--- BEGIN Information supplied ---

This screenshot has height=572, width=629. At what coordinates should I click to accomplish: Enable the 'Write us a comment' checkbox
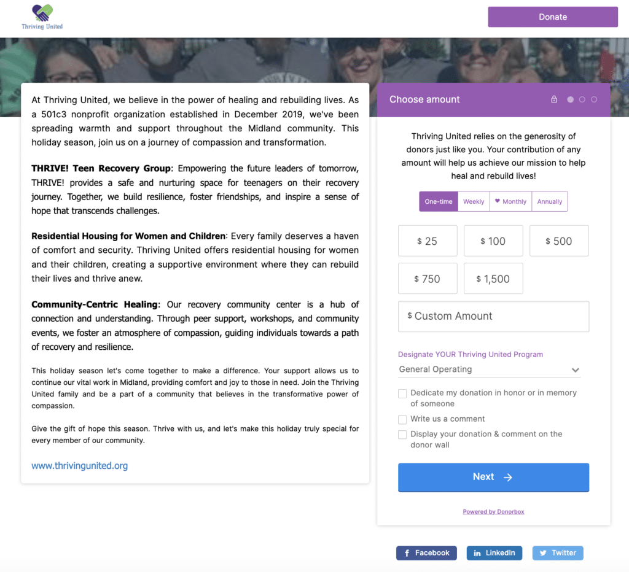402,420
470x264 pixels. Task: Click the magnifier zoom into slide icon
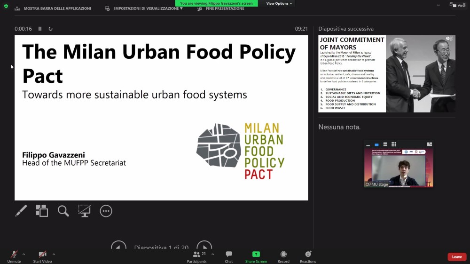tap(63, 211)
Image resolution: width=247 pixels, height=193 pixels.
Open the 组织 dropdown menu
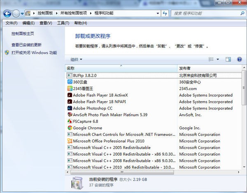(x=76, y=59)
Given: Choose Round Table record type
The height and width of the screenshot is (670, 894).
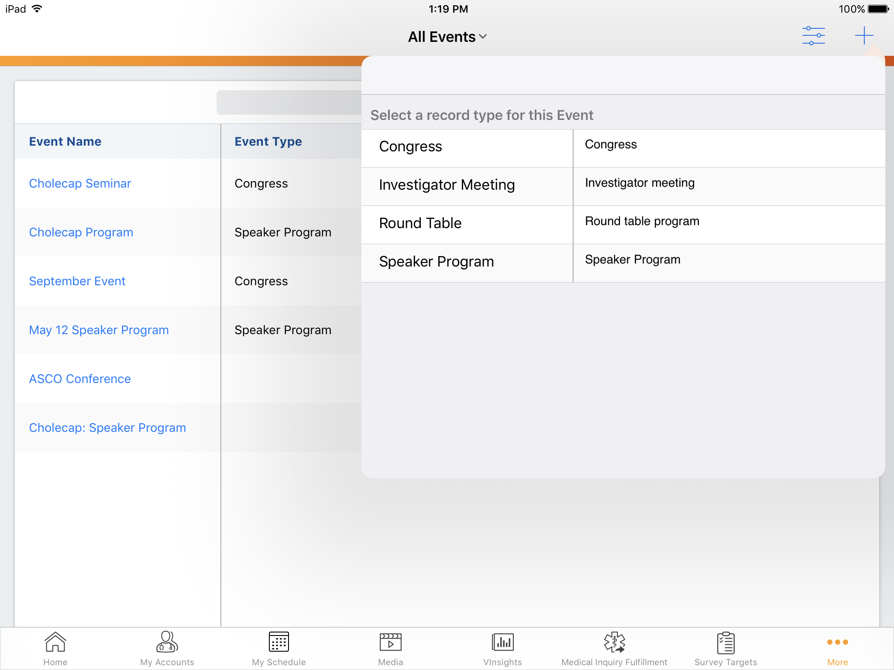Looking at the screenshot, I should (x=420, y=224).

--- END Information supplied ---
--- BEGIN Information supplied ---

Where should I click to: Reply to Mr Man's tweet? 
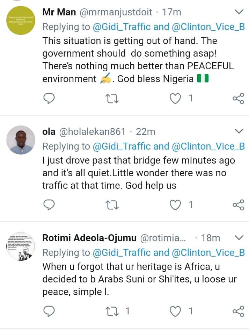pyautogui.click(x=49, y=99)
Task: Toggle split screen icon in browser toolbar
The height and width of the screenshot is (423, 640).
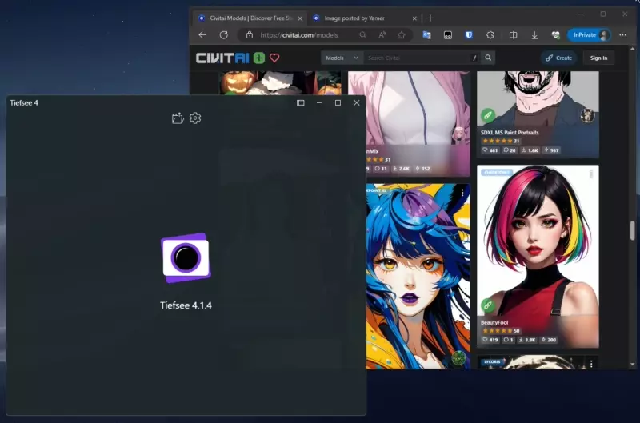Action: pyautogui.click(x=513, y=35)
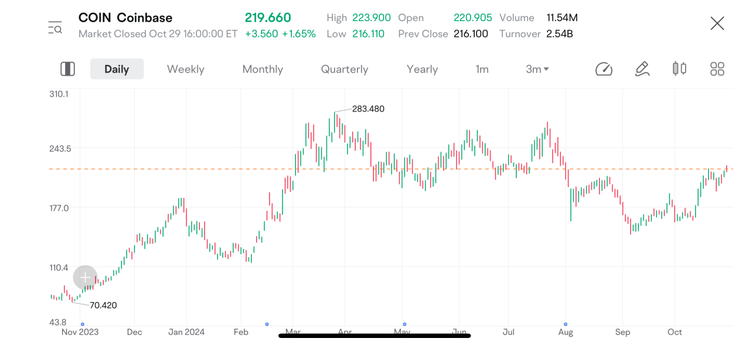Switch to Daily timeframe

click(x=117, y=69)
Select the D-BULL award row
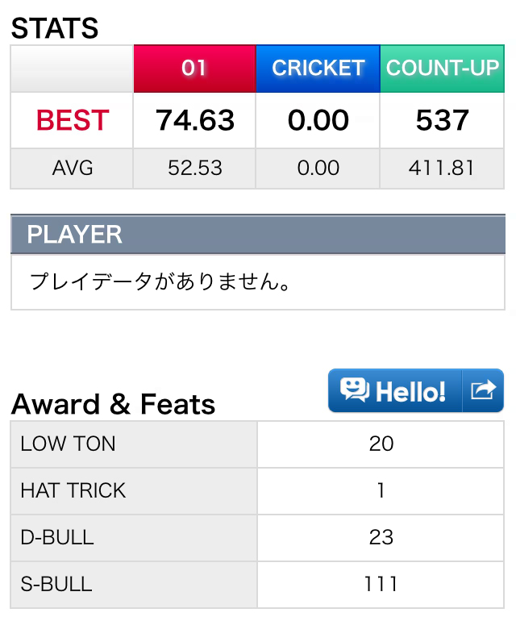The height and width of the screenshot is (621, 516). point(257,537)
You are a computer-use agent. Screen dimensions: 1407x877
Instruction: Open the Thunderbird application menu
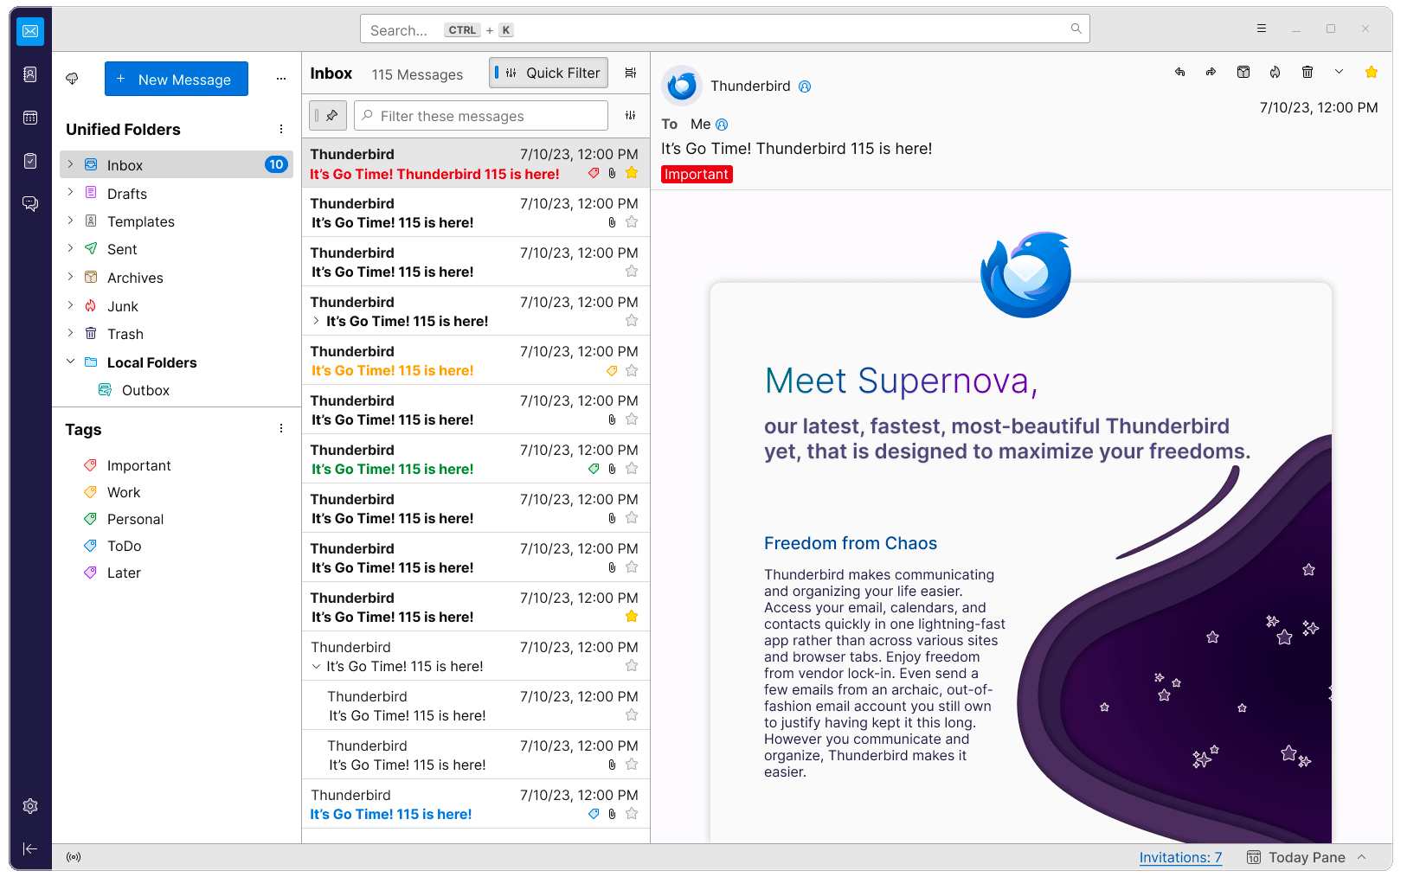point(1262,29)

--- END Information supplied ---

Duplicate the lines beginning with the one containing "Where should I" and continuing through the one containing "point(1262,29)". Omit the pictures from your copy.

Where should I click to: Reply to Mr Man's tweet? 
pyautogui.click(x=49, y=99)
Task: Toggle split screen icon in browser toolbar
The height and width of the screenshot is (423, 640).
Action: pyautogui.click(x=513, y=35)
Switch to Daily timeframe

click(x=117, y=69)
Select the D-BULL award row
The height and width of the screenshot is (621, 516). point(257,537)
You are a computer-use agent. Screen dimensions: 1407x877
Instruction: Open the Thunderbird application menu
point(1262,29)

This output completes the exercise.